» EXERCISE AIM: Retype everything from the line containing "Screen dimensions: 710x608" down to the line containing "Action: click(x=49, y=1096)", keeping each line exactly as it appears.

» Stored dataset items:
------

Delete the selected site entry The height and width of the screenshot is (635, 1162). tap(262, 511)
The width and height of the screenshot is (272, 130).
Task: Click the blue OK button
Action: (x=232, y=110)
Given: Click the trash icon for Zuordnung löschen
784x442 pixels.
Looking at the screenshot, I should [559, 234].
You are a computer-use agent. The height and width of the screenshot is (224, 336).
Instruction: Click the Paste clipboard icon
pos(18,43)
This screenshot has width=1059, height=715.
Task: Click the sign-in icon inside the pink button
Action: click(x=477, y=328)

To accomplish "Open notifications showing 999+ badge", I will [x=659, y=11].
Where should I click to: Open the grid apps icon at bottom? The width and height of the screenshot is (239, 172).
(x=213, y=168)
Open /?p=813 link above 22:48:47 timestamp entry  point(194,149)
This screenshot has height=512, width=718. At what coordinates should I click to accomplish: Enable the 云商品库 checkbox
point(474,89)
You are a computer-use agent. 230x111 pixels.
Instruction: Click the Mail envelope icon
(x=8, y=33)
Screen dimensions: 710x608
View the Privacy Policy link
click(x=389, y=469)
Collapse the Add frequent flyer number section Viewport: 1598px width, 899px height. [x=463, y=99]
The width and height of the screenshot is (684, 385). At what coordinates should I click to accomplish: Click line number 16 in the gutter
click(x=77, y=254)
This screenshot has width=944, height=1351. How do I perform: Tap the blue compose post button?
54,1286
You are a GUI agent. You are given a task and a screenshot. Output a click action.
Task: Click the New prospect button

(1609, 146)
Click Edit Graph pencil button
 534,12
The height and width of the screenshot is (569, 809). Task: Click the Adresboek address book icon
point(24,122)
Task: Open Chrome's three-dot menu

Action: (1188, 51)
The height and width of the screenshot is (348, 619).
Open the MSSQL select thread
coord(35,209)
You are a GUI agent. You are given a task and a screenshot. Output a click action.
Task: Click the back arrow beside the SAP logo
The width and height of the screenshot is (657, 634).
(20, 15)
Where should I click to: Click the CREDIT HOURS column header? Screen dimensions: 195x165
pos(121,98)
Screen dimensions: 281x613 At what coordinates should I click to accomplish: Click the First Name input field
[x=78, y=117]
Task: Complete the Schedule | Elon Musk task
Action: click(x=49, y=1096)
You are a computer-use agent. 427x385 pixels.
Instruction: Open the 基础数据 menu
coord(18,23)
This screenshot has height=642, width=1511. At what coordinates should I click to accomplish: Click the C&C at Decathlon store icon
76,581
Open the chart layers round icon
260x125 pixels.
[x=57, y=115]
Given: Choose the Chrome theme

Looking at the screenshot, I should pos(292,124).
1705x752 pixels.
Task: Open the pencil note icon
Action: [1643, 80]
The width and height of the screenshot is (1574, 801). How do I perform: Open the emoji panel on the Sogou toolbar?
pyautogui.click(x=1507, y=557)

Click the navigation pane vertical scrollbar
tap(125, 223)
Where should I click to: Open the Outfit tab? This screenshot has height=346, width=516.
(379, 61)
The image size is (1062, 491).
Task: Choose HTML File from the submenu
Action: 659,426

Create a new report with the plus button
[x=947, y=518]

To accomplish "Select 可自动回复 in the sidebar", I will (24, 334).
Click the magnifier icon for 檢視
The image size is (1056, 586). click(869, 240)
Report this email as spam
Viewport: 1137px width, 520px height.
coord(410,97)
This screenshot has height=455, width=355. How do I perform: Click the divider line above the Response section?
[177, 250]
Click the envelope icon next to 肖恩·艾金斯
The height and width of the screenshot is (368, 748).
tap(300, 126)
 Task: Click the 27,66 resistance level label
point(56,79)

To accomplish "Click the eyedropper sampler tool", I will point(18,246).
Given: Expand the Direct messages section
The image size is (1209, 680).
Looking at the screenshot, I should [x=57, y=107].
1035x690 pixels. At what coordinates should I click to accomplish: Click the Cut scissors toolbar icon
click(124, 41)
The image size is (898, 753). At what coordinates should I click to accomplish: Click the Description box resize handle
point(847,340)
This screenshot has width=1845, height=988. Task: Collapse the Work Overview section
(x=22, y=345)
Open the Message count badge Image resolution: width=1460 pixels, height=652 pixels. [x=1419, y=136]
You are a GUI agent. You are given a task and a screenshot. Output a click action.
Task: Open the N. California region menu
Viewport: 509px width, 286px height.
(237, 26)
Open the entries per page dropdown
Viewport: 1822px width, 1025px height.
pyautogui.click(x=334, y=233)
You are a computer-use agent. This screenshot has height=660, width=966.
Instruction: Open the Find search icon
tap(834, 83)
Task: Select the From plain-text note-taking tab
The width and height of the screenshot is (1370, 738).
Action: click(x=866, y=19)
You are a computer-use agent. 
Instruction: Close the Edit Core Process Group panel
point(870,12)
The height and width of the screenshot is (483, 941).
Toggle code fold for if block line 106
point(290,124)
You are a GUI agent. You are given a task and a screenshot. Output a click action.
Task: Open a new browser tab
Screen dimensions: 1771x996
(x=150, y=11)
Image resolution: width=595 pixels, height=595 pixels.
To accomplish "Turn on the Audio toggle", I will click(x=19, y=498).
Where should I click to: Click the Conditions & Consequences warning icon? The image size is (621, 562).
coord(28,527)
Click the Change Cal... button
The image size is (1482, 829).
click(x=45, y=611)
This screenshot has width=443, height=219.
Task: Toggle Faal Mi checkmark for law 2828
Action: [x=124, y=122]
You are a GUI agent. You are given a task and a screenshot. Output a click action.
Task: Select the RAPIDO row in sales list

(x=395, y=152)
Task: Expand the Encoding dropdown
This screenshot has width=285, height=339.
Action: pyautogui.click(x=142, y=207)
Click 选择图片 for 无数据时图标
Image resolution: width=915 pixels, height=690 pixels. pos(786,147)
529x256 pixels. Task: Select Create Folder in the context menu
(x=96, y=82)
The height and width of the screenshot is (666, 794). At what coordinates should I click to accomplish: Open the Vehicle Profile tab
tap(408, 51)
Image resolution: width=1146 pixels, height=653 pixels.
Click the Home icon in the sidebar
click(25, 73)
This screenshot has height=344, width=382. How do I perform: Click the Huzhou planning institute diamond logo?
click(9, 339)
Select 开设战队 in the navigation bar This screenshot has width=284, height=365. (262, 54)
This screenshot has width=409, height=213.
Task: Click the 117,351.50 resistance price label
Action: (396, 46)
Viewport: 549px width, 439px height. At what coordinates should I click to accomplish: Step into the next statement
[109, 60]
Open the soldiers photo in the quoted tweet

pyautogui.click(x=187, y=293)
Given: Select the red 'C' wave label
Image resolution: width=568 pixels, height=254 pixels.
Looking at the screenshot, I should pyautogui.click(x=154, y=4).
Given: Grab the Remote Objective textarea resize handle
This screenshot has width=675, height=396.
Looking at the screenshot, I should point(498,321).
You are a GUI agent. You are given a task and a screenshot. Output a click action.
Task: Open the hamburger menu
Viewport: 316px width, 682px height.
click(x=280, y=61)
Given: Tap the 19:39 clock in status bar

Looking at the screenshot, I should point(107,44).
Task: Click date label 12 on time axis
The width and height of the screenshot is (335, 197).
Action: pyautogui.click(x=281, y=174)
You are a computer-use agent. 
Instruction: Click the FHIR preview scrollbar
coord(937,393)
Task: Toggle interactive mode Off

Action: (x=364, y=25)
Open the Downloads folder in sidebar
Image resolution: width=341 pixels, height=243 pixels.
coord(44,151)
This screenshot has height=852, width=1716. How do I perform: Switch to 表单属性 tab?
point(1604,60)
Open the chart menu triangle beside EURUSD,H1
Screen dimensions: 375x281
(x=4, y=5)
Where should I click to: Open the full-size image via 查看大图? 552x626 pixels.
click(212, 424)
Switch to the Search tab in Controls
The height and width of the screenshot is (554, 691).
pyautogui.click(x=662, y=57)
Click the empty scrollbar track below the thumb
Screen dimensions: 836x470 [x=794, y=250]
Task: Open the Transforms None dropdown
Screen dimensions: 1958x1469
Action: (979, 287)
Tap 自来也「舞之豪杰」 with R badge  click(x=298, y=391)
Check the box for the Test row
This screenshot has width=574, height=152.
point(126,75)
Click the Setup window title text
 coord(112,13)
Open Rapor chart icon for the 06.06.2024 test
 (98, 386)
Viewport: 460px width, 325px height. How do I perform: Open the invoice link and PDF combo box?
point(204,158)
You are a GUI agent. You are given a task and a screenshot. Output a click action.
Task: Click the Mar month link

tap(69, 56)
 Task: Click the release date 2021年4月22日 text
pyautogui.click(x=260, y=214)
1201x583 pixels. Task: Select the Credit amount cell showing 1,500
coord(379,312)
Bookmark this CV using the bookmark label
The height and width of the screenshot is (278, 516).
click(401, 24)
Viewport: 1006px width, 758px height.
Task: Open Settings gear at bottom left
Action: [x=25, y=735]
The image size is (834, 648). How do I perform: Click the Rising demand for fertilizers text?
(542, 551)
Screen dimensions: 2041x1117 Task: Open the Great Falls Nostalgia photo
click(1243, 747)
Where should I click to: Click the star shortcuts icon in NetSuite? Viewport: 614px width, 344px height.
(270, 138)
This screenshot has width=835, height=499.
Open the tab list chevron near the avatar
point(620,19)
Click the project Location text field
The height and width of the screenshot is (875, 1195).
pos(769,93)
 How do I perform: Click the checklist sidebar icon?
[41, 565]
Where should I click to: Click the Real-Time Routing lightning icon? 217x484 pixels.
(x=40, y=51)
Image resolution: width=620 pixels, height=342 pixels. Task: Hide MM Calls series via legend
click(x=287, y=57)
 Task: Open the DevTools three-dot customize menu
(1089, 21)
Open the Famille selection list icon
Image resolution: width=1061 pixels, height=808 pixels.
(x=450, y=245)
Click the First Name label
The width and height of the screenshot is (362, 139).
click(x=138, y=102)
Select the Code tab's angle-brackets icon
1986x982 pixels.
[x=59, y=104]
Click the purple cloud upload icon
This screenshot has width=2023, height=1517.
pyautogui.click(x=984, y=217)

------

» SOLVED EXERCISE:
Screen dimensions: 710x608
View the Privacy Policy link
click(x=389, y=469)
Collapse the Add frequent flyer number section Viewport: 1598px width, 899px height. [x=463, y=99]
The width and height of the screenshot is (684, 385). At what coordinates should I click to accomplish: Click line number 16 in the gutter
click(x=77, y=254)
This screenshot has width=944, height=1351. How do I perform: Tap the blue compose post button?
54,1286
You are a GUI agent. You are given a task and a screenshot. Output a click action.
Task: Click the New prospect button

(1609, 146)
Click Edit Graph pencil button
 534,12
The height and width of the screenshot is (569, 809). Task: Click the Adresboek address book icon
point(24,122)
Task: Open Chrome's three-dot menu

Action: (1188, 51)
The height and width of the screenshot is (348, 619).
Open the MSSQL select thread
coord(35,209)
You are a GUI agent. You are given a task and a screenshot. Output a click action.
Task: Click the back arrow beside the SAP logo
The width and height of the screenshot is (657, 634).
(20, 15)
Where should I click to: Click the CREDIT HOURS column header? Screen dimensions: 195x165
pos(121,98)
Screen dimensions: 281x613 At what coordinates should I click to accomplish: Click the First Name input field
[x=78, y=117]
Task: Complete the Schedule | Elon Musk task
Action: click(x=49, y=1096)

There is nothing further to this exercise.